## Bayesian Estimators for the Beta-Binomial Model of Batting Ability

In my last post introducing Bayesian stats through the simplest non-trivial distribution, the binomial, I introduced moment-matching “empirical Bayes” point estimates of the beta priors. In this post, I’ll introduce the so-called “Bayesian estimator” point estimate for the beta priors. In addition, I’ll show why maximum a posteriori (MAP) estimates of batting average differ from the Bayesian estimates for batting average.

### Bayesian Estimators

Suppose we provide an estimate $\hat{\theta}$ for a parameter that has true value $\theta$. We define a loss function $\mathcal{L}(\hat{\theta},\theta)$, lower values of which indicate that $\hat{\theta}$ is a better estimate of $\theta$.

The Bayesian estimator minimizes the expected loss given a Bayesian posterior distribution $p(\theta|x)$ over parameter $\theta$:

$\theta^{\mathcal{L}} = \arg\min_{\theta} \mathbb{E}_{p(\theta|x)}[\mathcal{L}(\hat{\theta},\theta)]$

$= \arg\min_{\theta} \int_{\Theta} \mathcal{L}(\hat{\theta},\theta) \, p(\theta|x) \, d\theta$

### With Squared Loss, Bayesian Estimates are Posterior Means

The most common loss function, due to its convenience, is squared loss:

$\mathcal{L}(\hat{\theta},\theta) = L_2(\theta,\hat{\theta}) = (\theta - \hat{\theta})^2$

As stated, this assumes a single real-valued parameter; the natural extension is to square distance for parameter vectors.

With squared loss, the expected loss is minimized by the mean of the posterior.

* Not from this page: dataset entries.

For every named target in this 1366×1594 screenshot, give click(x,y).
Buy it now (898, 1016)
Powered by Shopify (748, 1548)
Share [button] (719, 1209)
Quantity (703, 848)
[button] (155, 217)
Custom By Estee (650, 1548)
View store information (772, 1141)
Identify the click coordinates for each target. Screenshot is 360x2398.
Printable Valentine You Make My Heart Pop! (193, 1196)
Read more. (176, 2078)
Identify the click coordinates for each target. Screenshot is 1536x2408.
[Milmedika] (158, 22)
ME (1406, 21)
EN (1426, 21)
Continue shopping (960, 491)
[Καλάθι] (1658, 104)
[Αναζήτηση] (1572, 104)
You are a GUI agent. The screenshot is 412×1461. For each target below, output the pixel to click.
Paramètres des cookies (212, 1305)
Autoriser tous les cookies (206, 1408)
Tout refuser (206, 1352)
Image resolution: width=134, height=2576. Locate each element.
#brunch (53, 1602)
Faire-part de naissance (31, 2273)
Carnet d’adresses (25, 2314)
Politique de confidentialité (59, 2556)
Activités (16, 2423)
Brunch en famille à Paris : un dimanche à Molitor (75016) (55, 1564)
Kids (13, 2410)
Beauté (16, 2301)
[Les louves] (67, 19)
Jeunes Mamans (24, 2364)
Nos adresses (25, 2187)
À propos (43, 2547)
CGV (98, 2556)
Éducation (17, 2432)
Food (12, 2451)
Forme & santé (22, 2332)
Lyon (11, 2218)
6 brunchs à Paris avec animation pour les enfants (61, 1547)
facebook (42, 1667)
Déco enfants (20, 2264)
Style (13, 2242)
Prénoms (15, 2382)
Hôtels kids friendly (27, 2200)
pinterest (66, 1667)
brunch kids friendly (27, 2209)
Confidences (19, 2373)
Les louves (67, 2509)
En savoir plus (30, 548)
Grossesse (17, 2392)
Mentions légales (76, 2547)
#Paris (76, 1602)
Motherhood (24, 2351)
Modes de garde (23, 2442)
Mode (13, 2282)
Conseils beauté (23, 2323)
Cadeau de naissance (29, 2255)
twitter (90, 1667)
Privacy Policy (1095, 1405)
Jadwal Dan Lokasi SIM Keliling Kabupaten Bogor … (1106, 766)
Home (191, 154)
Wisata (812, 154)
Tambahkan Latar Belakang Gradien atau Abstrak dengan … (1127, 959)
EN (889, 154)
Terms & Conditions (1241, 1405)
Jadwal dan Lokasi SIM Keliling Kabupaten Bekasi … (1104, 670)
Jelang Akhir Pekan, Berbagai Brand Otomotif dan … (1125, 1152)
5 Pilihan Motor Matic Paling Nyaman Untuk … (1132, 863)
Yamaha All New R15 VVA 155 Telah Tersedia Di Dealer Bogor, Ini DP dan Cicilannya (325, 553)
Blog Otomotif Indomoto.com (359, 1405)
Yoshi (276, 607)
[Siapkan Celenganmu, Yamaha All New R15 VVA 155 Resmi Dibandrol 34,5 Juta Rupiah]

In other words, the Bayes estimator for a parameter under squared loss is the posterior mean of that parameter:

$\theta^{L_2} = \int_{\Theta} \theta \, p(\theta|x) \, d\theta$

### Beta-Binomial Batting Model

Our model for batting so far is very simple, with player $j$‘s ability being drawn from a beta prior with fixed hyperparameters $\alpha$ (prior hits plus 1) and $\beta$ (prior outs plus 1):

$\theta_j \sim \mbox{\sf Beta}(\alpha,\beta)$

The number of hits $n_j$ for player $j$ in $N_j$ at bats is drawn from a binomial sampling distribution:

$n_j \sim \mbox{\sf Binom}(\theta_j)$

The observed batting average is just $n_j/N_j$.

Recall that the binomial is defined by:

$\mbox{\sf Binom}(n|N,\theta) \propto \theta^n (1-\theta)^{N-n}$

and the beta prior by:

$\mbox{\sf Beta}(\theta|\alpha,\beta) \propto \theta^{\alpha} (1 - \theta)^{\beta}$

Given the convenient exponential form of the prior and likelihood function, the posterior is easily computed as:

$p(\theta_j|n_j,N_j,\alpha,\beta) \propto p(n_j|N_j,\theta_j) \, p(\theta_j|\alpha,\beta)$

$= \mbox{\sf Binom}(n_j|N_j,\theta_j) \, \mbox{\sf Beta}(\theta_j|\alpha,\beta)$

$\propto (\theta_j^{n_j}(1-\theta_j)^{N_j - n_j}) \, (\theta_j^{\alpha} (1 - \theta_j)^{\beta}$

$= \theta_j^{n_j + \alpha} \, (1 - \theta_j)^{N_j - n_j + \beta}$

Given this final form, which is proportional to a beta, we have

$\theta_j \sim \mbox{\sf Beta}(n_j+\alpha, N_j-n_j+\beta)$.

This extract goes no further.